Panama-/ Paradise-Papers: EU streicht acht Länder aus der schwarzen Liste

Die EU hatte im Zuge der Panama Papers – die man dann in Paradiese Papers umbenannte – 17 Länder und Gebiete auf eine schwarze Liste der Steuer-Vermeidungsländer gesetzt. Nun wurden 8 Länder und Gebiete aus der Liste gestrichen.

Von Viribus Unitis

Nun hat die EU 8 dieser Länder wieder von der Liste der unkooperativen Steuerparadiese genommen. Die Länder hatten zugesagt, mit der EU an der Aufklärung der Steuer-Aktivitäten zusammenzuarbeiten. Diese entlisteten Länder sind Panama (Namensgeber der Papiere), das China-Sondergebiet Macao, Südkorea, die Vereinigten Arabischen Emirate, Tunesien, Barbados, Grenada, und – überraschend dass dieses Land überhaupt den weg auf die Liste fand – die Mongolei.

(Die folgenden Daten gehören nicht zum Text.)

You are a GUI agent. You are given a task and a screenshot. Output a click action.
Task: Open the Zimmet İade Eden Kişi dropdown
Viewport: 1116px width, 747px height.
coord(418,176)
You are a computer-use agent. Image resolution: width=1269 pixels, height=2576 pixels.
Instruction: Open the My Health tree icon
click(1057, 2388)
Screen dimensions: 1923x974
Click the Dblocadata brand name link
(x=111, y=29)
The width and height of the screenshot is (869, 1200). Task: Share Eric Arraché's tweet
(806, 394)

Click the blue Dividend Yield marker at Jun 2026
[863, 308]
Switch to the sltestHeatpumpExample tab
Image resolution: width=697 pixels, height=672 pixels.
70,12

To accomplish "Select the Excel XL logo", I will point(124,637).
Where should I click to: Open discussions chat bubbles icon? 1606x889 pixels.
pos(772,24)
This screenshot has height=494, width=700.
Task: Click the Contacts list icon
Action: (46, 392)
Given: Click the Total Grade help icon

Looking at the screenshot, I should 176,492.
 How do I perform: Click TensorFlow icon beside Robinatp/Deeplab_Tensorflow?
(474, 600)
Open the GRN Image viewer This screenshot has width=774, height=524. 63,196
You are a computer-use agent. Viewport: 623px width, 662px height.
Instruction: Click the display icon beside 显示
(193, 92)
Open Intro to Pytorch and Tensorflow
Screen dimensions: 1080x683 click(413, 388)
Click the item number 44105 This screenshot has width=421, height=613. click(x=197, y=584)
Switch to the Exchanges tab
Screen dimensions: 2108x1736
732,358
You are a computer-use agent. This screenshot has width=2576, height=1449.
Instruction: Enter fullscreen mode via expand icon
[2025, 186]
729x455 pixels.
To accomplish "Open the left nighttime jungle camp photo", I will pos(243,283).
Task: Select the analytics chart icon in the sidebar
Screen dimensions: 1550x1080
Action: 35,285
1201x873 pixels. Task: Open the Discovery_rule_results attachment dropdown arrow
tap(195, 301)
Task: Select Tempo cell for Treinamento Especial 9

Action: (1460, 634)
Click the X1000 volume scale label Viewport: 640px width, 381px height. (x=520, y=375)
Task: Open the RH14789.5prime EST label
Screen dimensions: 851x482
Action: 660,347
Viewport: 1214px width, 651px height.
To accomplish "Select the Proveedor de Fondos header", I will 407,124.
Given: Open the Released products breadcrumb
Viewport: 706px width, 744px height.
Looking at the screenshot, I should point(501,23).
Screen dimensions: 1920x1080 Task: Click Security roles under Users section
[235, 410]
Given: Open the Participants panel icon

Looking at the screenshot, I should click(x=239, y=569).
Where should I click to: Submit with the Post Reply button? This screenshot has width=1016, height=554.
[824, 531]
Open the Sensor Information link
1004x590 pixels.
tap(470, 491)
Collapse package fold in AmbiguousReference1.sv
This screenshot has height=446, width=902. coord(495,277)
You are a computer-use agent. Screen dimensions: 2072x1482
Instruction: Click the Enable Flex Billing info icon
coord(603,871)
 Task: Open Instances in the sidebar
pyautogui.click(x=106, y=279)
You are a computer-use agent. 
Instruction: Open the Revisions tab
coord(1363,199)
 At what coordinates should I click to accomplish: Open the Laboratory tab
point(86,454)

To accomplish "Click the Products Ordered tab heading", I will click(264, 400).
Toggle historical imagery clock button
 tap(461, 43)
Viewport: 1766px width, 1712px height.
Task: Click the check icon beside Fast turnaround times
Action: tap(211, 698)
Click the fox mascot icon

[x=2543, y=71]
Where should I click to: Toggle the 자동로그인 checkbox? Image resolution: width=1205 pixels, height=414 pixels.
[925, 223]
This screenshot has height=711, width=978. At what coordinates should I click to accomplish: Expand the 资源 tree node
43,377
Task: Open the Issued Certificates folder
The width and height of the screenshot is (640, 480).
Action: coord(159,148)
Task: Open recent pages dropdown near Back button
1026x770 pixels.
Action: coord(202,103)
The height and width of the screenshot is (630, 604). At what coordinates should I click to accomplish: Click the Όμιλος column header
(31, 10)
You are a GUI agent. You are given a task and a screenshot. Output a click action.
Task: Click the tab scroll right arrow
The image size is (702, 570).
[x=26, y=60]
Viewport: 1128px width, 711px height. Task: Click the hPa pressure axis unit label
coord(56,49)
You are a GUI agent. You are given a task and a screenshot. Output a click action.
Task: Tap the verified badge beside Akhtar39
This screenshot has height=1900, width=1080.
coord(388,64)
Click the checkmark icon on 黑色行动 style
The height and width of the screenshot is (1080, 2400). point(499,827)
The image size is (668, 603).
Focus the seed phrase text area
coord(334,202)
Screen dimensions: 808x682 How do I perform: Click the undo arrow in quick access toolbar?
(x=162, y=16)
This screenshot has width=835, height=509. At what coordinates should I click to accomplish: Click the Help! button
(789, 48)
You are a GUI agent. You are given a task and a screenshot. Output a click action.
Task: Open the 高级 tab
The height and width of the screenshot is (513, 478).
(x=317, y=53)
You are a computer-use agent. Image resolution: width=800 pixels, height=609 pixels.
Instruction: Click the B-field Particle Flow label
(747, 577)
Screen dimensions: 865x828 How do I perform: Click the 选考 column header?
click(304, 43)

Weiterhin auf der schwarzen Liste sind jedoch Bahrain, Palau, Saint Lucia, Samoa, Trinidad und Tobago, Namibia,und die US-Gebiete Amerikanisch Samoa, Guam und die Marshall-Inseln.

Diese US-Gebiete auf der schwarzen Liste erklären sich damit, dass Trump für diese Gebiete keine verschärften Finanzvorschriften erlassen habe. Die alten noch unter Obama fixierten Regelungen sind weiter in Kraft. Die EU hatte diese US-Gebiete wohl auf die schwarze Liste gesetzt, in gleichem Atemzug aber Obama nicht zu einer Änderung der Finanzvorschriften gedrängt. Nun, unter Trump, läuft es weiter so, wie es Obama geregelt hat.

Viribus Unitis heißt "Vereinte Kräfte" und war das Motto von Kaiser Franz Joseph, und der Name eines Ö-U Schlachtschiffes. VU, das Schlachtschiff, schießt mit Informationen, manchmal auch mit Infos die keiner lesen will, weil sie nicht in den Kram passen. VU, das ist ein Autor, mit einem Netzwerk an Akteuren, die mit Hintergrund- und Basisinformationen zur Verfügung stehen.